Jacques Mattheij made a small, but awesome, mistake. He went on eBay one evening and bid on a bunch of bulk LEGO brick auctions, then went to sleep. Upon waking, he discovered that he was the high bidder on many, and was now the proud owner of two tons of LEGO bricks. (This is about 4400 pounds.) He wrote, "[L]esson 1: if you win almost all bids you are bidding too high."

Mattheij had noticed that bulk, unsorted bricks sell for something like €10/kilogram, whereas sets are roughly €40/kg and rare parts go for up to €100/kg. Much of the value of the bricks is in their sorting. If he could reduce the entropy of these bins of unsorted bricks, he could make a tidy profit. While many people do this work by hand, the problem is enormous—just the kind of challenge for a computer. Mattheij writes:

There are 38000+ shapes and there are 100+ possible shades of color (you can roughly tell how old someone is by asking them what lego colors they remember from their youth).

In the following months, Mattheij built a proof-of-concept sorting system using, of course, LEGO. He broke the problem down into a series of sub-problems (including "feeding LEGO reliably from a hopper is surprisingly hard," one of those facts of nature that will stymie even the best system design). After tinkering with the prototype at length, he expanded the system to a surprisingly complex system of conveyer belts (powered by a home treadmill), various pieces of cabinetry, and "copious quantities of crazy glue."

Here's a video showing the current system running at low speed:

The key part of the system was running the bricks past a camera paired with a computer running a neural net-based image classifier. That allows the computer (when sufficiently trained on brick images) to recognize bricks and thus categorize them by color, shape, or other parameters. Remember that as bricks pass by, they can be in any orientation, can be dirty, can even be stuck to other pieces. So having a flexible software system is key to recognizing—in a fraction of a second—what a given brick is, in order to sort it out. When a match is found, a jet of compressed air pops the piece off the conveyer belt and into a waiting bin.

After much experimentation, Mattheij rewrote the software (several times in fact) to accomplish a variety of basic tasks. At its core, the system takes images from a webcam and feeds them to a neural network to do the classification. Of course, the neural net needs to be "trained" by showing it lots of images, and telling it what those images represent. Mattheij's breakthrough was allowing the machine to effectively train itself, with guidance: Running pieces through allows the system to take its own photos, make a guess, and build on that guess. As long as Mattheij corrects the incorrect guesses, he ends up with a decent (and self-reinforcing) corpus of training data. As the machine continues running, it can rack up more training, allowing it to recognize a broad variety of pieces on the fly.

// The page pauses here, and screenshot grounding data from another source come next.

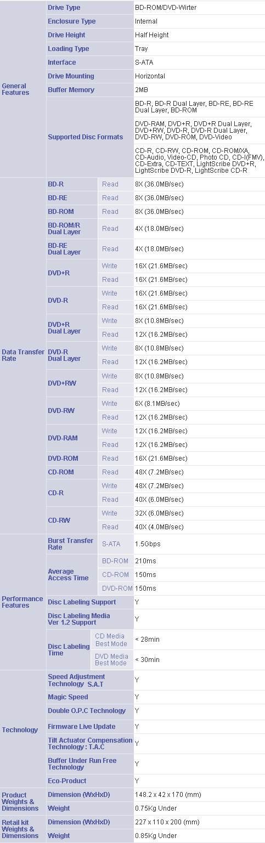Click the DVD-RAM row label
Viewport: 265px width, 843px height.
coord(63,438)
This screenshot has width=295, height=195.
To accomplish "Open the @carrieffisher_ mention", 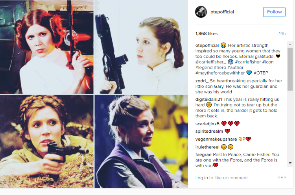I will [211, 62].
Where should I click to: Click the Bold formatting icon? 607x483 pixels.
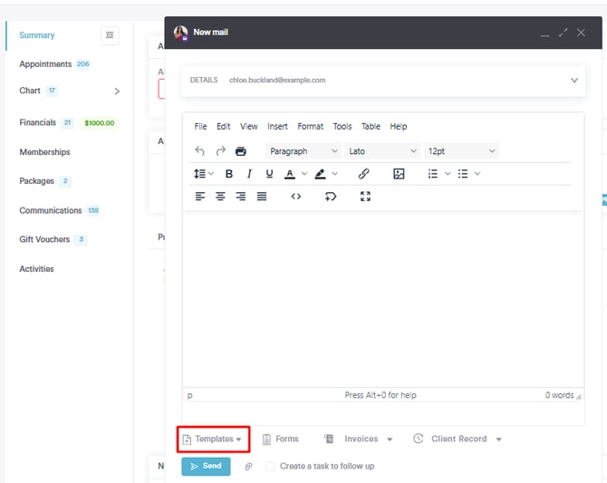click(229, 174)
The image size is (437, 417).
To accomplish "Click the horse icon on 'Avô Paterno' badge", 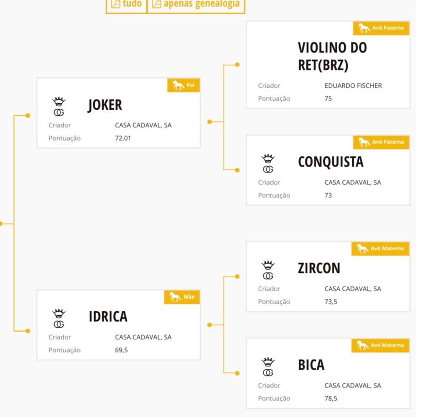I will (364, 28).
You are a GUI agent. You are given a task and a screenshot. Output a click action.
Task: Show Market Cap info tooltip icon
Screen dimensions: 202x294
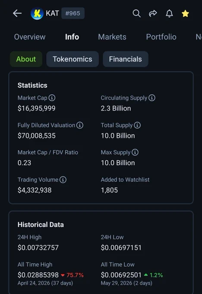click(52, 98)
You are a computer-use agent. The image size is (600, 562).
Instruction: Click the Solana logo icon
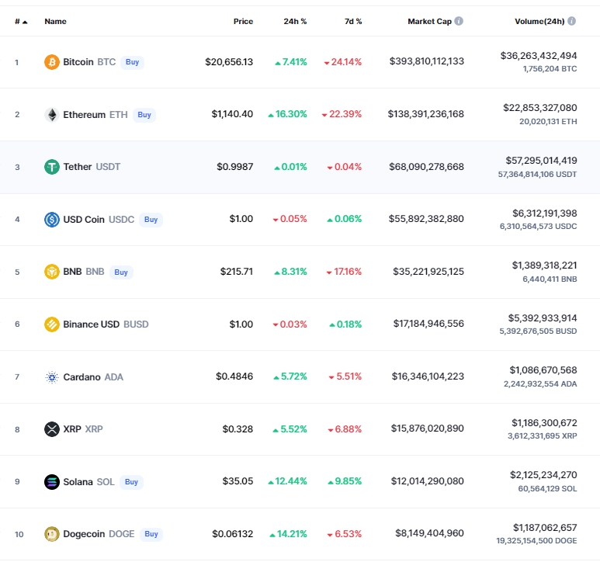coord(52,482)
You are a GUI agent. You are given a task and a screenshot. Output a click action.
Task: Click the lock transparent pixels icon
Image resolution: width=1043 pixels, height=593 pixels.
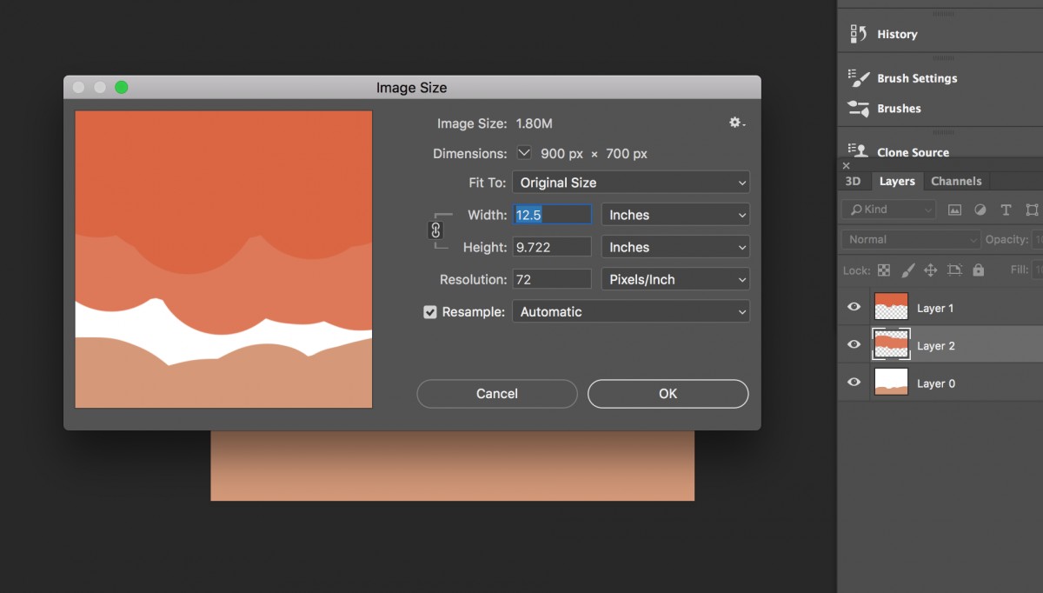(x=882, y=270)
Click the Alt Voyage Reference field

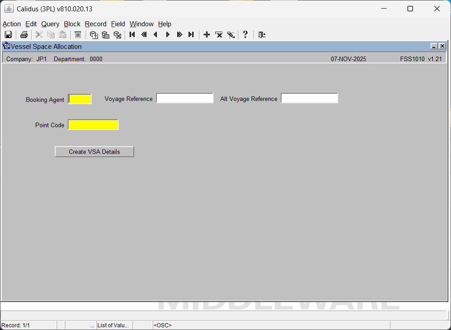click(x=309, y=98)
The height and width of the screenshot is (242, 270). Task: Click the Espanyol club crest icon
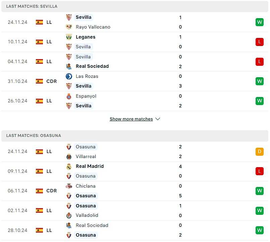click(x=69, y=96)
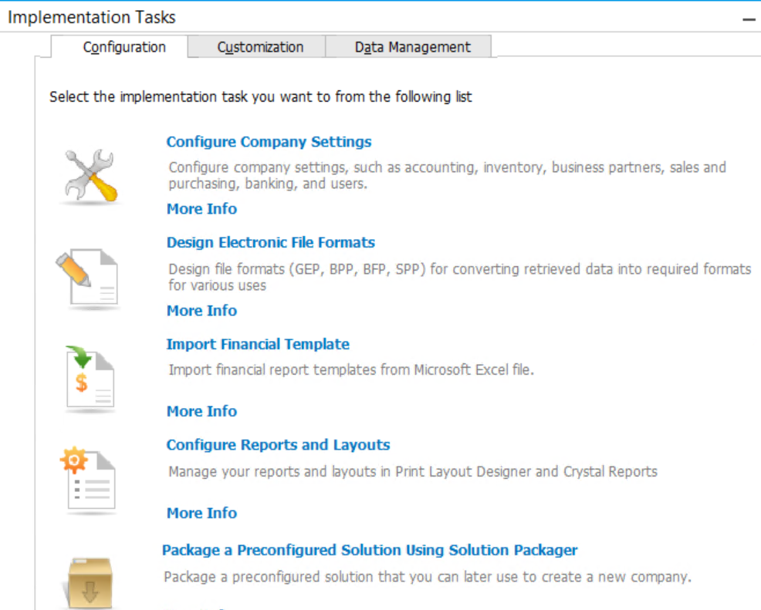Click the dollar document import template icon
The image size is (761, 610).
(89, 379)
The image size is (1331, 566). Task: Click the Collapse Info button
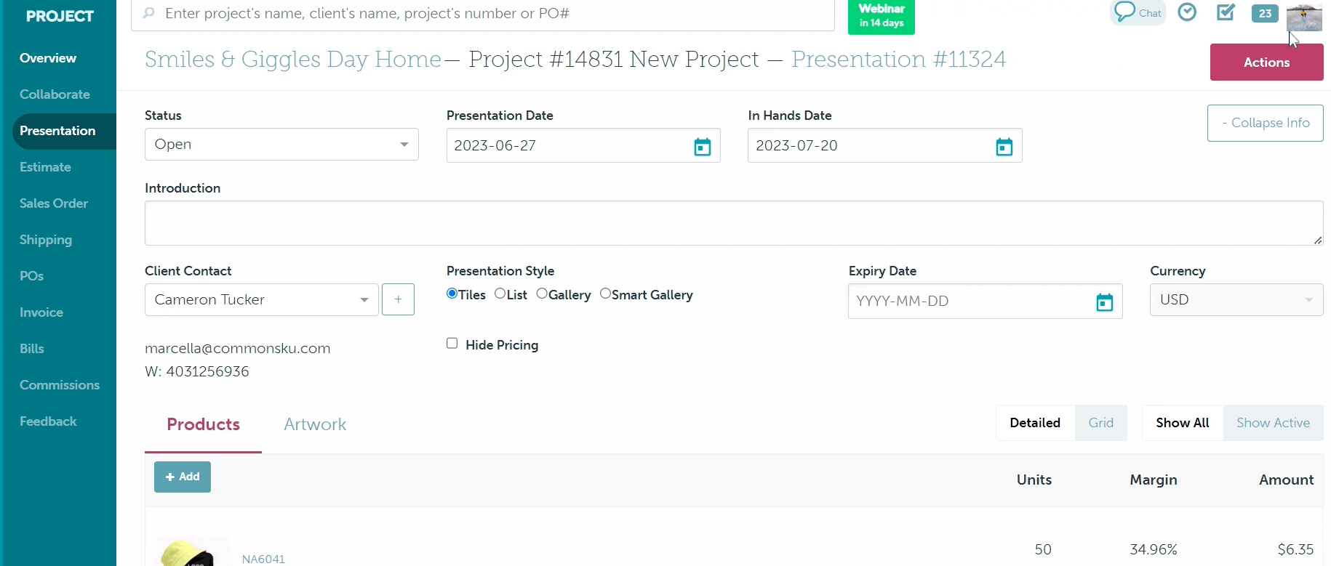coord(1265,123)
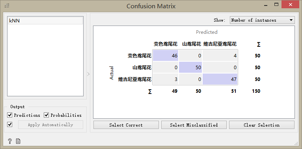Toggle the Predictions output checkbox
This screenshot has height=149, width=302.
9,115
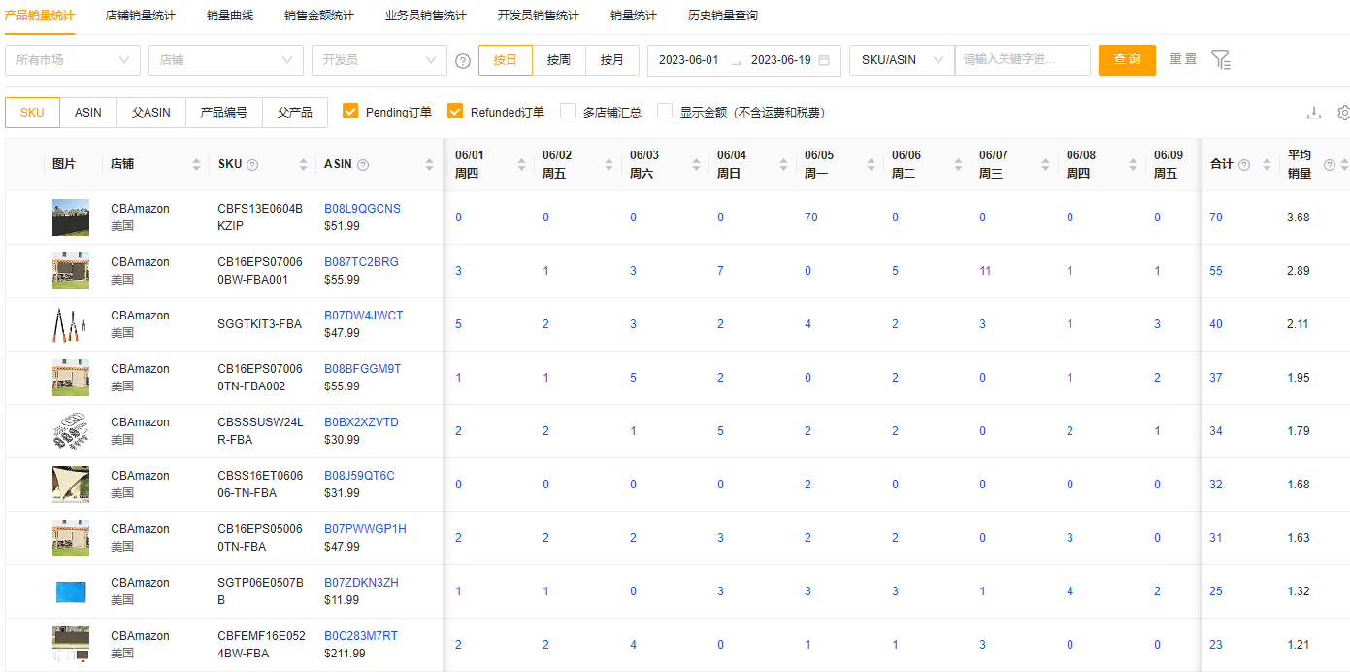The width and height of the screenshot is (1350, 672).
Task: Switch to the 销量曲线 tab
Action: (230, 16)
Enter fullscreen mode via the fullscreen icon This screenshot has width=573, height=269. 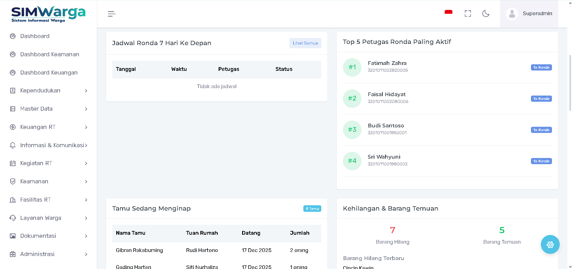point(468,14)
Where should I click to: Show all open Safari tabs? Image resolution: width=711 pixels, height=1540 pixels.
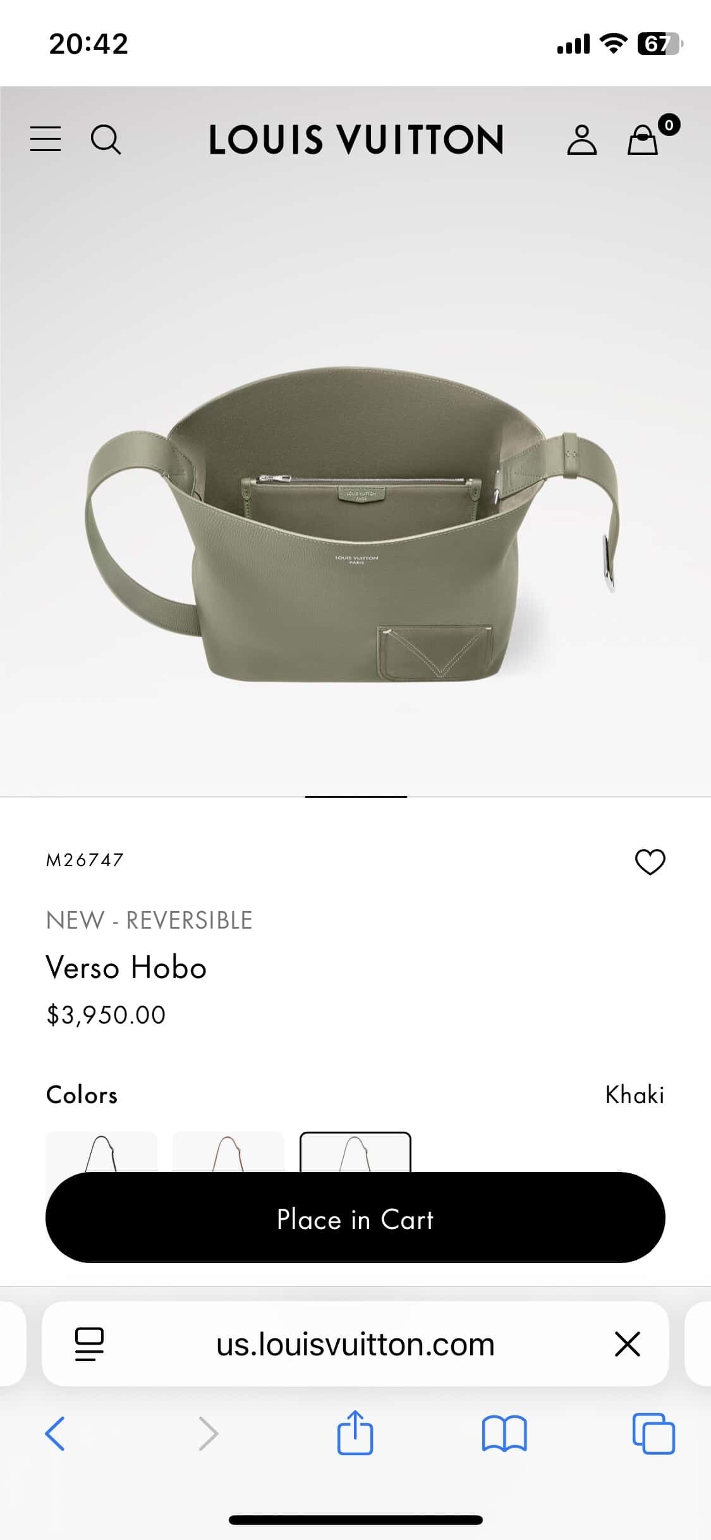click(x=653, y=1433)
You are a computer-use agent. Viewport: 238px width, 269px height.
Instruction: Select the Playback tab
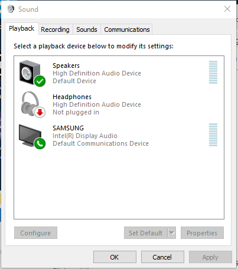[x=22, y=28]
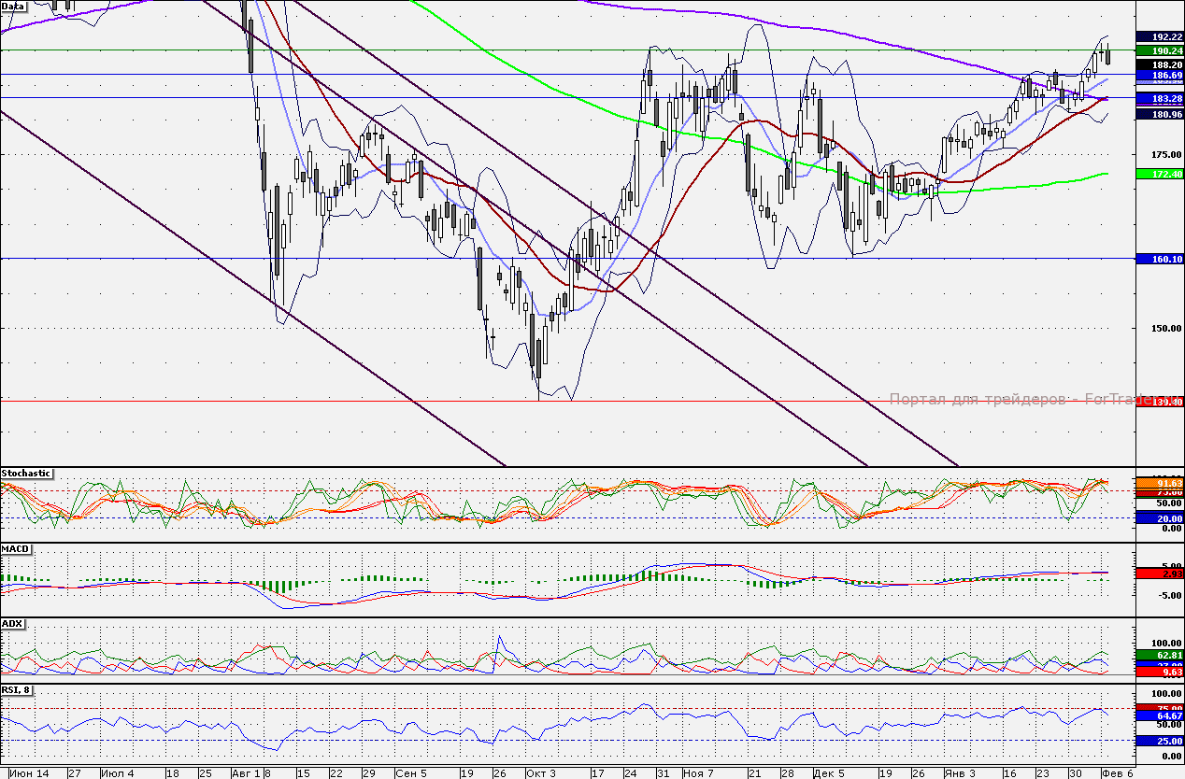Select the Stochastic indicator panel label
The width and height of the screenshot is (1185, 779).
pyautogui.click(x=26, y=474)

Here's another video, focusing on how the pieces move on conveyer belts (running at slow speed so puny humans can follow). You can also see the air jets in action:

In an email interview, Mattheij told Mental Floss that the system currently sorts LEGO bricks into more than 50 categories. It can also be run in a color-sorting mode to bin the parts across 12 color groups. (Thus at present you'd likely do a two-pass sort on the bricks: once for shape, then a separate pass for color.) He continues to refine the system, with a focus on making its recognition abilities faster. At some point down the line, he plans to make the software portion open source. You're on your own as far as building conveyer belts, bins, and so forth.

Check out Mattheij's writeup in two parts for more information. It starts with an overview of the story, followed up with a deep dive on the software. He's also tweeting about the project (among other things). And if you look around a bit, you'll find bulk LEGO brick auctions online—it's definitely a thing!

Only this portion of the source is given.